Menurut laporan tersebut, IDAI sebagai organisasi yang melayani dokter anak di Indonesia memiliki tanggung jawab profesional untuk memberikan perlindungan maksimal kepada anak dari segala risiko penyakit.

Salah satunya adalah dengan memanfaatkan informasi yang terjadi di Gambia sebagai sarana untuk mengedukasi masyarakat tentang penggunaan obat yang rasional dan membiasakan diri berkonsultasi dengan dokter tentang konsumsinya.

"Kalau IDAI adalah peringatan dini.

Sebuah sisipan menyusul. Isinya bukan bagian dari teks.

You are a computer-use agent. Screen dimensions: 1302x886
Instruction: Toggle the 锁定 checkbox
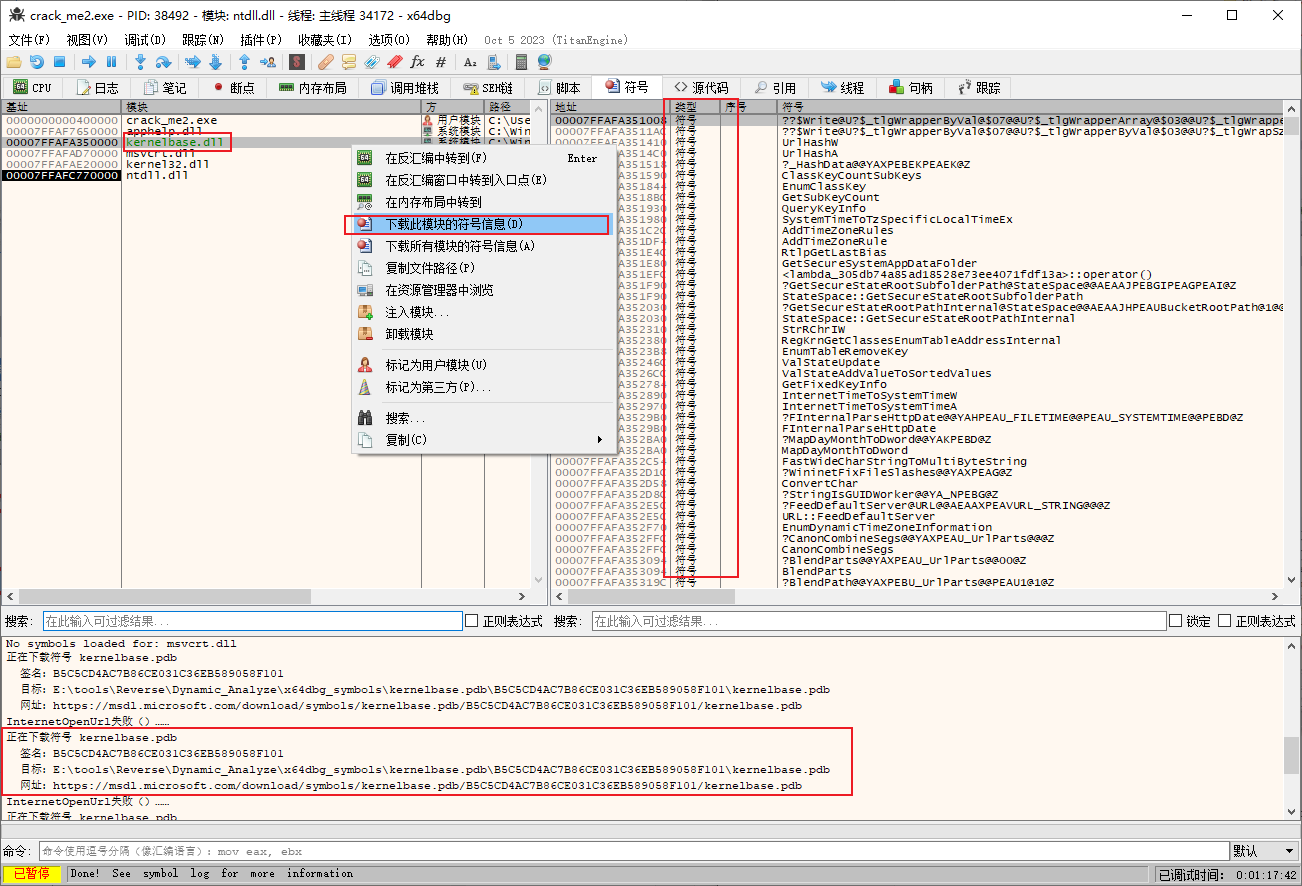(1176, 621)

Kasus penyakit ginjal akut juga banyak yang tidak bertahan. Apapun kecurigaannya, harus waspada," katanya.

Piprim mengatakan pihaknya tidak mampu menghentikan penggunaan narkoba dan justru mengimbau masyarakat, termasuk anak-anak, untuk menggunakan narkoba secara lebih bijaksana.

Gejala demam pada anak adalah mekanisme pertahanan tubuh untuk mengeluarkan virus, jadi cobalah kompres hangat, kata Piprim. "Jangan buru-buru minum obat," katanya.

Dikatakannya, parasetamol yang beredar bebas di pasar Indonesia saat ini belum tentu menjadi penyebab penyakit ginjal akut di Indonesia.

"Misalnya tadi pagi ibu empat anak menghubungi saya. Dia bilang anaknya yang berumur tujuh bulan meninggal," katanya.

Ketiga kakak kandung almarhum juga mengalami demam yang sama. Bedanya, saudara laki-lakinya mengonsumsi obat yang mengandung parasetamol, sedangkan saudara perempuan mereka yang sudah meninggal tidak.

Almarhum bahkan tidak minum parasetamol," katanya.

IDAI masih mengizinkan masyarakat untuk mengonsumsi parasetamol atas anjuran dokter saat mengalami demam, karena hasil penelitian terkait gagal ginjal akut di Indonesia belum dapat disimpulkan.

"Jika temuan Badan Pengawas Obat dan Makanan (BPOM) menunjukkan bahwa produk tertentu mengandung zat berbahaya, silakan," katanya.